Other studies have analyzed the hematologic prognostic markers based on recent insights
on cancer-immune system interactions. The NLR, PLR, and RDW were tested in several
types of metastatic tumors, as well as in different brain tumors. Starzer et al.[23] addressed the role of systemic inflammation on cancer progression. In their retrospective
analysis with more than one thousand patients, lower NLR, PLR, and MLR were associated
with longer OS in patients with BM. Mitsuya et al.[6] used the cutoff of NLR > 5 with promising results in a retrospective analysis with
105 BM patients. Cacho-Diaz et al.[24] applied the NLR cutoff > 4.5, with significant correlation with mortality in those
patients as well. Both studies have included only patients with uncontrolled primary
cancer and high systemic inflammation. Some authors hypothesized that the involvement
of the brain, as a critical and sensitive organ, is the main trigger of the systemic
inflammation process that might influence the OS. Marini et al.[25] studied predictive factors on OS in patients with glioblastoma—a primary brain cancer
with very low risk of distant metastasis. In this study, the NLR > 4 cutoff was significantly
related to worse OS in multivariate analysis, similar to other studies with BM.

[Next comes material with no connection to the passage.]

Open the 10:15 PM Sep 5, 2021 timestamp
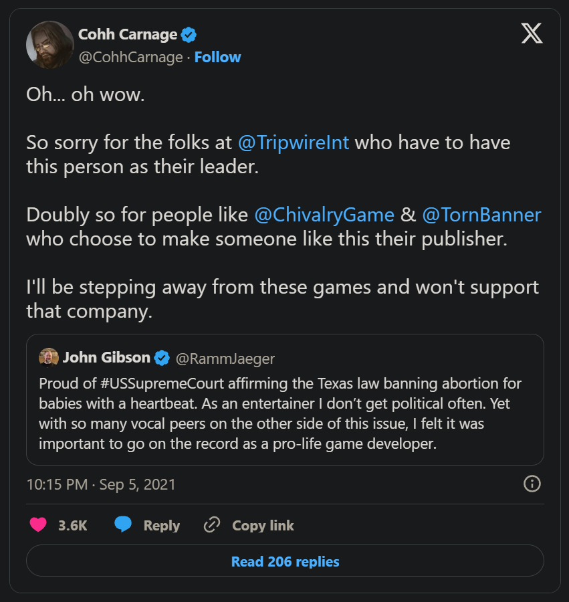The image size is (569, 602). (101, 484)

Our study has several limitations that should be considered when interpreting the
results. First, the study included patients with BM from different primary tumors;
this was not included as a covariate in our models, given the limited sample size
of the cohort. Second, our analyses did not consider the varying doses of corticosteroids
that patients received, although this may have had effects on hematologic parameters.

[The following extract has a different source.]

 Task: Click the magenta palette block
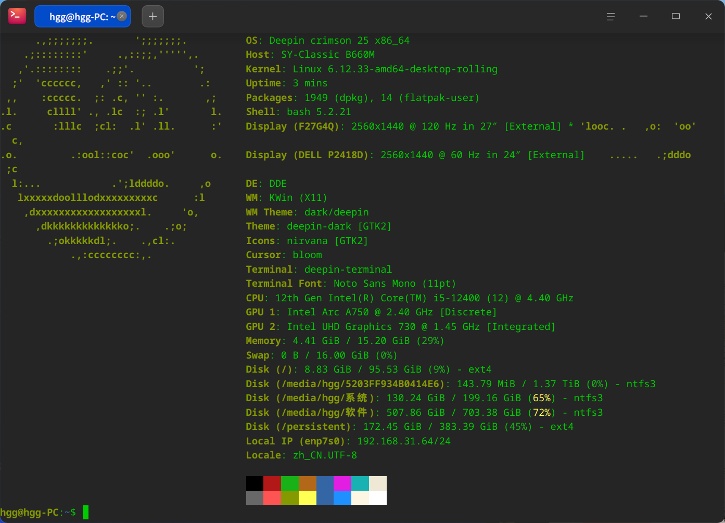click(342, 483)
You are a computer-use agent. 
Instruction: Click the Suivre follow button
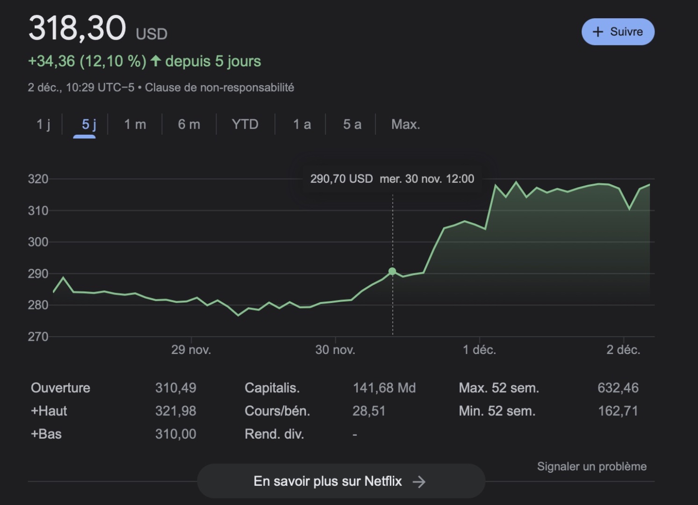pos(618,32)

Third, we only included patients without any prior treatment for BM (radiotherapy/radiosurgery,
immunotherapy etc.). While this was done to reduce treatment confounding effects,
we recognize it limits the external validity of the study and favors the proof of
concept. However, our study has a representative sample of patients with cancer and
BM, and proposes an accessible test for treatment decision making in patients with
BMs.
In conclusion, our analyses demonstrated that the preoperative NLR is associated with
1-year survival outcomes after surgery for BM, and may be an important predictor of
survival, irrespective of primary cancer site. These findings further support the
trend of considering serum inflammatory markers in oncologic treatment decisions.
Given the complexity of this disease and its burden on patients, clinicians are tasked
with carefully formulating robust treatment plans. Although additional validation
studies are warranted, we believe the low cost and accessibility of accessing the
NLR distribution rates favors its utility as a prognostic aide when making decisions
for the management of BM. Future studies should continue to explore and validate the
use of other biomarkers as prognostic factors in metastatic diseases.